De vrais réponses aux questions de sécurité routière - ça coince
Circulation et sécurité routière : Un traitement chaotique du problème à Courdimanche, avec des décisions qui semblent sans rapport avec la réalité des usagers.
La place de l’automobile est une préoccupation constante à Courdimanche, comme dans de nombreuses villes de France.
Les courdimanchois sont particulièrement préoccupés par les questions de sécurité routière. Régulièrement ils manifestent leur inquiétude sur la dangerosité d’axes routiers fréquentés par les enfants, les seniors ou par les personnes à mobilité réduites.
Pour y répondre, un certain nombre de mesures de sécurisation des voieries de la ville ont été mises en œuvre entre 2004 et 2007 :
Rétrécissement de voies (Bd de la Crête, RD 22, réalisation de plateaux surélevés au village et à proximité du collège, installation de feux tricolores sur le Bd Sainte Apolline, d’une zone de vitesse limitée à 30 km/h au village, aménagements des carrefours et des bas côtés sur la totalité de la RD 22 jusqu’à Boisemont, sur la V51, et la V88, réalisation de « déposes minute » devant chacune des écoles, aménagement de l’accès au cimetière, sécurisation de la rue du Vexin, création de 2 kms de circulation douces, de pistes cyclables etc. et la mise ne œuvre du permis à point avec la gendarme rie pour sensibiliser les enfants des écoles à la sécurité routière.
Autant de mesures murement réfléchies, concrètes, qui ont depuis fait leurs preuves et qui n’ont, jusqu’à aujourd’hui tout du moins, pas été remises en cause.
Depuis deux ans et demi, seuls quelques plots en plastique ont été installés rue du Trou Tonnerre et au village. C’est bien peu au regard de ce qui aurait pu être entrepris.
Vous proposez au Conseil muncipal l’installation d’un système de contrôle automatique de franchissement de feux tricolore au carrefour du boulevard d’Erkrath et de la rue du Fief à Cavan en limite de Cergy.

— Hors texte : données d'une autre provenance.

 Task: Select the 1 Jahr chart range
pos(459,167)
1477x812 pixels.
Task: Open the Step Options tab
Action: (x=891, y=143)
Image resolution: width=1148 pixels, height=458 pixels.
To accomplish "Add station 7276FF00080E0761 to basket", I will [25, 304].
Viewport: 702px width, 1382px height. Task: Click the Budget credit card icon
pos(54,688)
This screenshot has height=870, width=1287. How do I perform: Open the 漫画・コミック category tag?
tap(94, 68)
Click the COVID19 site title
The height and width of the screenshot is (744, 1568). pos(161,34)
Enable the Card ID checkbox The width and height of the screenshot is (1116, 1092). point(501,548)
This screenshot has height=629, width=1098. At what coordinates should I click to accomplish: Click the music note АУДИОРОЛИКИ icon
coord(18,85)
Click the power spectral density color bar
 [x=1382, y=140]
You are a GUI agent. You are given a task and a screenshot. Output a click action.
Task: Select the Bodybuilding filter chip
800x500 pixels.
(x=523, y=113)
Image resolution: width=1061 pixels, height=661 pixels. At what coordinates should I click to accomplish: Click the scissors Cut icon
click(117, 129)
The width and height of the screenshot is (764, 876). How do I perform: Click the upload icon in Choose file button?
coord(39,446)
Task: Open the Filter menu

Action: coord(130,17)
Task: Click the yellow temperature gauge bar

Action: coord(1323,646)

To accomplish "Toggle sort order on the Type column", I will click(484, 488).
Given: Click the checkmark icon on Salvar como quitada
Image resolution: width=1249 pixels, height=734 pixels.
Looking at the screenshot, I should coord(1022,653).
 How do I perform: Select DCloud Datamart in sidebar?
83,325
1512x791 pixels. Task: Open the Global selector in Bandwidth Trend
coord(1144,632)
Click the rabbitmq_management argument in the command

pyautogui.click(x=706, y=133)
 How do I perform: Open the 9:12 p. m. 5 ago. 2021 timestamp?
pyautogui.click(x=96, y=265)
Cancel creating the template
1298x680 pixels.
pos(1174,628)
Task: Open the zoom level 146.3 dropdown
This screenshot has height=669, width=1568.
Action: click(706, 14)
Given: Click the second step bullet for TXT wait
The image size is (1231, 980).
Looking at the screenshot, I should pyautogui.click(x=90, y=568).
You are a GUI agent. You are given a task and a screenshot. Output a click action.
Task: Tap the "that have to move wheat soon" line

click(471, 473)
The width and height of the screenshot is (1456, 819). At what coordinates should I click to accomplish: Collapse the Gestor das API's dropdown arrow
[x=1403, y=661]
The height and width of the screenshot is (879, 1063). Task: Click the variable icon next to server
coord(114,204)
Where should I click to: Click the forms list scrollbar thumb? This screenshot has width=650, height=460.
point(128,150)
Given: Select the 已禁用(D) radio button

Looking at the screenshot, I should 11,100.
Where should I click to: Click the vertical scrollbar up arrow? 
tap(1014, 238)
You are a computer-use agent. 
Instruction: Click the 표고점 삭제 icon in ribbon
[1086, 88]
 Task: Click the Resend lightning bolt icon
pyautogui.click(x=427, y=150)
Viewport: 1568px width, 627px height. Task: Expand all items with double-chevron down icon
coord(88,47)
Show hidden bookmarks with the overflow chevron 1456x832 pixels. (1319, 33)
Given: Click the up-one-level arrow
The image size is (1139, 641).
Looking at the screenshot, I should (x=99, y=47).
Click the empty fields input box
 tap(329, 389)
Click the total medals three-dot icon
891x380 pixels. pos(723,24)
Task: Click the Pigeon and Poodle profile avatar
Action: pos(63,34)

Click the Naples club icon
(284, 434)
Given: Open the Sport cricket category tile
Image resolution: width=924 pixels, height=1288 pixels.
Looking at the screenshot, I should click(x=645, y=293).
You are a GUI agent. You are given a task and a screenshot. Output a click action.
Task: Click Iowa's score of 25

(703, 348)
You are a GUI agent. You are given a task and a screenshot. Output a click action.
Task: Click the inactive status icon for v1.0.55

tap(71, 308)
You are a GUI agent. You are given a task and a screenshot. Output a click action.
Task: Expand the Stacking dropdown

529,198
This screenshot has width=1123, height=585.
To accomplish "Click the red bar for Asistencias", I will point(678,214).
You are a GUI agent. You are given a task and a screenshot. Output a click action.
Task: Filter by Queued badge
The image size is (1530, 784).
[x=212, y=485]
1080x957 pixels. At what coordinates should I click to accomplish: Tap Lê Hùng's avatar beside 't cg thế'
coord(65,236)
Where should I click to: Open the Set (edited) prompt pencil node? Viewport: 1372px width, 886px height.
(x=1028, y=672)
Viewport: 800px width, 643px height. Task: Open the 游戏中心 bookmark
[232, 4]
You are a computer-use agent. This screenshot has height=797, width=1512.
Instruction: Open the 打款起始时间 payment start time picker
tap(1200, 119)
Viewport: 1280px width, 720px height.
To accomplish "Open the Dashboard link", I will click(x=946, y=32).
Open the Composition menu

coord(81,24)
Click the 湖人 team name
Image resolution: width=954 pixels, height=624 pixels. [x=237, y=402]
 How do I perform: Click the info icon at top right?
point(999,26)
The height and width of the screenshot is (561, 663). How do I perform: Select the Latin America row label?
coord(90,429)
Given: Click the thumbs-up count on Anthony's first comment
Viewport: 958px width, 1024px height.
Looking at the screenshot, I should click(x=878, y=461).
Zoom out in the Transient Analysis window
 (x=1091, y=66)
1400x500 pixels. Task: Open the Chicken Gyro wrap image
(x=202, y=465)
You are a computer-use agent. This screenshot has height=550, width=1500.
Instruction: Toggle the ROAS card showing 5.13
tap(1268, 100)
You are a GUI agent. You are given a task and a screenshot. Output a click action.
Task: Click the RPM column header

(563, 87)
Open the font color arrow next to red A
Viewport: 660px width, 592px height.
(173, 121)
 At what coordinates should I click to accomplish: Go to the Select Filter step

Tout ce qui peut contribuer à améliorer la sécurité de chacun va bien évidemment dans le bon sens, mais cette décision soulève plusieurs questions :
- En premier celle de l’utilité d’un tel équipement et de son emplacement. Pourquoi installer un tel équipement ? Cela répond t-il à une demande de la population ? Si tel est le cas, dans quel cadre, et par combien de personnes ? Pourquoi l’installer à cet endroit alors qu’une installation dans d’autres secteurs de la ville (village, Bd Sainte Apolline ou Bd des Chasseurs par exemples) serait plus judicieuse ?
- En deuxième celle de la bonne utilisation des fonds publiques. Le budget consacré à l’installation de cet équipement n’aurait il pas été mieux employé à la réalisation de véritables équipements de sécurité ? Sauf à considérer qu’un retour sur investissement est attendu (sous forme d’amendes).
- Et enfin, celle de la prise de décision ? Tout le monde a bien compris qu’elle est communautaire et que Courdimanche n’a pas eu une voie prépondérante au chapitre, mais pourquoi ne pas avoir organisé une concertation digne de ce nom, tel que cela se pratique dans bon nombre de communes, en interrogeant la population et l’ensemble des élus, élus minoritaires y compris naturellement ?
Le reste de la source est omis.